Trouvant son fondement dans une ordonnance de la Marine d’août 1681 et actuellement régi par le décret du 7 février 1991, le
notariat consulaire peut se définir comme l’ensemble des actes et contrats reçus en la chancellerie par le Consul. Le notariat
consulaire n’est qu’une application par le consul des dispositions du texte fondateur du notariat, la loi du 25 Ventôse An XI.

Le consul exerce cette activité dans le respect des lois et règlements du pays de résidence et est compétent pour recevoir des
actes notariés à l’égard des Français résidents dans sa circonscription et de passage, ainsi qu’à l’égard des étrangers, s’il s’agit
d’actes destinés à produire leurs effets sur le territoire français. Dans cette activité, le consul officie en tant que « notaire consulaire ».

Depuis quelques années, le notaire consulaire ne se limite pas à la réception d’actes notariés mais peut aussi pourvoir à
l’information de nos compatriotes ou des étrangers.
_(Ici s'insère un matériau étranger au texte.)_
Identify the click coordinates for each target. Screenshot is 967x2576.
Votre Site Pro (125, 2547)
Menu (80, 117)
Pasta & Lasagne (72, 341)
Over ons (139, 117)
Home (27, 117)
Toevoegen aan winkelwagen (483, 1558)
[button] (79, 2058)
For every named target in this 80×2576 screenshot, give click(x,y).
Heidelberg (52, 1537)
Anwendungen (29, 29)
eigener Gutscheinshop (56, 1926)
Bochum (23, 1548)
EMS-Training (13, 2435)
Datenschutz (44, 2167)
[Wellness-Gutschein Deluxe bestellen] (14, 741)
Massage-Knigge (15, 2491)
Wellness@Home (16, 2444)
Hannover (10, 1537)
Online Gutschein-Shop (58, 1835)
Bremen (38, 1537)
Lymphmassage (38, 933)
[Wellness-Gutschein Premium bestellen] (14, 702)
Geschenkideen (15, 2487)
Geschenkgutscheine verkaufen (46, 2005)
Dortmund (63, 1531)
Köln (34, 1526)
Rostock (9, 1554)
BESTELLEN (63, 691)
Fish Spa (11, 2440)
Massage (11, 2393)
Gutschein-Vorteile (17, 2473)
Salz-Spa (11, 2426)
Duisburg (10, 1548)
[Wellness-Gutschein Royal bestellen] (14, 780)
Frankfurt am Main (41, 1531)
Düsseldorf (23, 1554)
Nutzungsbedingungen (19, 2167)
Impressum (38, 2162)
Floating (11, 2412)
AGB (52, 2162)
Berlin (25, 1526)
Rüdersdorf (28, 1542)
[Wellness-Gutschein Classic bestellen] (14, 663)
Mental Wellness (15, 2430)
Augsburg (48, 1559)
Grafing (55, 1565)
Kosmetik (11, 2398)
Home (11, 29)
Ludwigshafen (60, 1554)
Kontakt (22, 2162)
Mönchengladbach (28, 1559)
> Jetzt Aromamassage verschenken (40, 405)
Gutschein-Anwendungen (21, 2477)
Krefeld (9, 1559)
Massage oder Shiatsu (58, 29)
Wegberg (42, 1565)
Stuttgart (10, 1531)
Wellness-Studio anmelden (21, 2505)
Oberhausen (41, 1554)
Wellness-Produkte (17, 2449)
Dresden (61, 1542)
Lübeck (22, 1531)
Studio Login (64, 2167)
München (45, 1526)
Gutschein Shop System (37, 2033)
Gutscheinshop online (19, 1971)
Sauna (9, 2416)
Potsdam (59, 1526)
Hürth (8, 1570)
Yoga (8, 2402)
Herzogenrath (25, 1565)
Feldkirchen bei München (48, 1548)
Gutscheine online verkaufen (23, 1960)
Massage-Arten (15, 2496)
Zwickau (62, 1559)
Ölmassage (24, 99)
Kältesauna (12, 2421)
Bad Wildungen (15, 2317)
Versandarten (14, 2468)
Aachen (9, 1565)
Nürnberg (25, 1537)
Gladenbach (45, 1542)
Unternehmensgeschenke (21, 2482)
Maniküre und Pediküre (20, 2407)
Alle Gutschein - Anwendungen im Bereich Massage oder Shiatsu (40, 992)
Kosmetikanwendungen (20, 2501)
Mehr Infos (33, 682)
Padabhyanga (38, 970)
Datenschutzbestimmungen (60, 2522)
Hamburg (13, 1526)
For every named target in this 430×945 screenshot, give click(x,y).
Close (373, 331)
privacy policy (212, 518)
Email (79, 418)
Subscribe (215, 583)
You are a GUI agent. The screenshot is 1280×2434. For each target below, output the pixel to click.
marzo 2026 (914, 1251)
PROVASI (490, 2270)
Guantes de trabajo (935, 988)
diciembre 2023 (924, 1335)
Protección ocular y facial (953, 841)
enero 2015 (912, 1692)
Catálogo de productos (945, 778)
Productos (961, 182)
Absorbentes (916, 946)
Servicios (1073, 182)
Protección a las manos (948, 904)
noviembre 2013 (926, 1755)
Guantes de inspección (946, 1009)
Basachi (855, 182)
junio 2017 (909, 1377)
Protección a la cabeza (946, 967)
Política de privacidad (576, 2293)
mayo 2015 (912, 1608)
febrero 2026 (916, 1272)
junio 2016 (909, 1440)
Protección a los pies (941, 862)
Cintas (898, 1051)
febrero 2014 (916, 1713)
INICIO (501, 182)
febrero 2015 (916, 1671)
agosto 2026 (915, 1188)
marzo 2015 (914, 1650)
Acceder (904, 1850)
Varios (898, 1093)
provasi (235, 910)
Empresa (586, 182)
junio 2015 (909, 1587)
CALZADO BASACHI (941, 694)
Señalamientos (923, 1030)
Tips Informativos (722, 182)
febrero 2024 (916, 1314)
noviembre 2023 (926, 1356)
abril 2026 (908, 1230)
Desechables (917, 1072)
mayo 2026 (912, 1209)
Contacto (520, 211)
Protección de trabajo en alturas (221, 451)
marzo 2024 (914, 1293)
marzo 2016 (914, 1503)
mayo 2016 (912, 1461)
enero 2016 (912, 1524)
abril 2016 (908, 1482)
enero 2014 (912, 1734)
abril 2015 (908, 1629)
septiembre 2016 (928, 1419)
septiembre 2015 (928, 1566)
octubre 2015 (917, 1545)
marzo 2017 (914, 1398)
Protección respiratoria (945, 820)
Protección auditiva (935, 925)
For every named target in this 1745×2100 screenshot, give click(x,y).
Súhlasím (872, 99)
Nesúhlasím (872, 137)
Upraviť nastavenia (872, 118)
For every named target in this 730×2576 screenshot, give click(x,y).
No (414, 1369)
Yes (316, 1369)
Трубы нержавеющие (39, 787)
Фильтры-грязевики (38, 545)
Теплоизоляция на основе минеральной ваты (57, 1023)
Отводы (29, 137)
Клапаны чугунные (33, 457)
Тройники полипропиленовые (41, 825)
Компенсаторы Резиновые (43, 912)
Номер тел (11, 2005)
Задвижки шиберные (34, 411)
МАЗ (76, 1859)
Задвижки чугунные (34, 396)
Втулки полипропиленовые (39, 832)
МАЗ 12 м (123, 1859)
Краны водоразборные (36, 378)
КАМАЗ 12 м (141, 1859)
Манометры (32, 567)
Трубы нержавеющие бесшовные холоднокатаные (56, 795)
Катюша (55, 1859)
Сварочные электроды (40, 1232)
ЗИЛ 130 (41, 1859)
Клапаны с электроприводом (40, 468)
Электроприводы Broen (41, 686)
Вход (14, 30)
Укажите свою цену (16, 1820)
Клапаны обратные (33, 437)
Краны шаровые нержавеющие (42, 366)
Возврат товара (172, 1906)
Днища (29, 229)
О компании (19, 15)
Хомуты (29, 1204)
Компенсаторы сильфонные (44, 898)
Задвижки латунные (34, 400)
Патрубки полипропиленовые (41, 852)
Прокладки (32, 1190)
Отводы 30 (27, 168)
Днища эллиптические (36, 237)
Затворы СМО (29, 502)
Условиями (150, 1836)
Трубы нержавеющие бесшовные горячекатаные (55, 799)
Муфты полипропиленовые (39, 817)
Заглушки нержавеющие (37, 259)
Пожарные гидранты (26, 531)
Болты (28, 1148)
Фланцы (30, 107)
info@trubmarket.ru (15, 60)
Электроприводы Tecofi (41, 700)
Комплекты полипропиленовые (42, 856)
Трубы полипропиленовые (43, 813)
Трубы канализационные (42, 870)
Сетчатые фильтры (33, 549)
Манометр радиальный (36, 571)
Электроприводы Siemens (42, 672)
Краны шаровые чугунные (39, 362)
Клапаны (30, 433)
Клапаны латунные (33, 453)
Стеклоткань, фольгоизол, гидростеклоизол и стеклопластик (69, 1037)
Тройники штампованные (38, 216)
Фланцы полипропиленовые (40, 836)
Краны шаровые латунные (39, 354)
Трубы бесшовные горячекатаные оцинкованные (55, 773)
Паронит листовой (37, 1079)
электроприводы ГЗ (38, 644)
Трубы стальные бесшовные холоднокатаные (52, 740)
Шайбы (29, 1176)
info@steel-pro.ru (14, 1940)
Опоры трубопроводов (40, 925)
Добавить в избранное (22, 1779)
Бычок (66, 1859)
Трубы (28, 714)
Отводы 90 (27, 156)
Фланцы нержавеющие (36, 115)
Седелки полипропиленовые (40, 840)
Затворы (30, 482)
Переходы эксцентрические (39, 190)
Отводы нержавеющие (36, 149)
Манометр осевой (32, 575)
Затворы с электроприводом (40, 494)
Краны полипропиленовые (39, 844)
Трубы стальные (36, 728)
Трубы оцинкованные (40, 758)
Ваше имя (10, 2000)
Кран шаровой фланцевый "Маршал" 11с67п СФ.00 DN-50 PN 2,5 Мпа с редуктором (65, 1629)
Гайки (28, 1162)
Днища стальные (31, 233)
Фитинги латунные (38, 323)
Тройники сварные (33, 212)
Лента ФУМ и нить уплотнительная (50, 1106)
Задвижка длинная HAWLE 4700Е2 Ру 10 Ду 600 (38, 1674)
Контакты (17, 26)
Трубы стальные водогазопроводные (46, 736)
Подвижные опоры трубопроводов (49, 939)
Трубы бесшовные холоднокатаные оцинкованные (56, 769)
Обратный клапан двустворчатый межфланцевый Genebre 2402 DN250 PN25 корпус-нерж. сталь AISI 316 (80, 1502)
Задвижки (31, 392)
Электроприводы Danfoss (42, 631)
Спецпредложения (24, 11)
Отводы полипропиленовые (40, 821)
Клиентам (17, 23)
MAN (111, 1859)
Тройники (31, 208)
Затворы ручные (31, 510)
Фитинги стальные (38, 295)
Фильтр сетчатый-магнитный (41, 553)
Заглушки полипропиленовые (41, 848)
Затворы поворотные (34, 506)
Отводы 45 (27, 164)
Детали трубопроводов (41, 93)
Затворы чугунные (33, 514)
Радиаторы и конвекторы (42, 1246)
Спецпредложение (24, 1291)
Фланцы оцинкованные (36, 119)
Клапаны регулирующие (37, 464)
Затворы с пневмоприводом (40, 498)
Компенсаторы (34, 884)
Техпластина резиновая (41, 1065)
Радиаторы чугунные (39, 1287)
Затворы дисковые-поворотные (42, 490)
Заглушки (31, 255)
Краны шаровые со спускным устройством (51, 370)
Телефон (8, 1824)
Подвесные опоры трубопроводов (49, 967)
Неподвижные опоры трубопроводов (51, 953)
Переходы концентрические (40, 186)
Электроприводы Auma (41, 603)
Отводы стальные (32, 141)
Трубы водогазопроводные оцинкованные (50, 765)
Il dispose à cet effet d’une documentation. Il a un devoir d’information et non de
conseil : il agit en partenariat avec les notaires français. C’est pourquoi, pour tout conseil en matière de notariat, il vous est demandé de vous adresser directement à un notaire français.

En tant que notaire consulaire, le consul emprunte certaines attributions dévolues aux notaires en France mais ses fonctions ne
peuvent être totalement assimilées à celles d’un notaire en France.

Un guide juridique des Français de l’étranger est disponible sur le site des notaires de France. Ce guide permet de vous apporter un éclairage sur les différents aspects d’une expatriation (régime matrimonial, contrat de mariage, PACS, donation, testament...).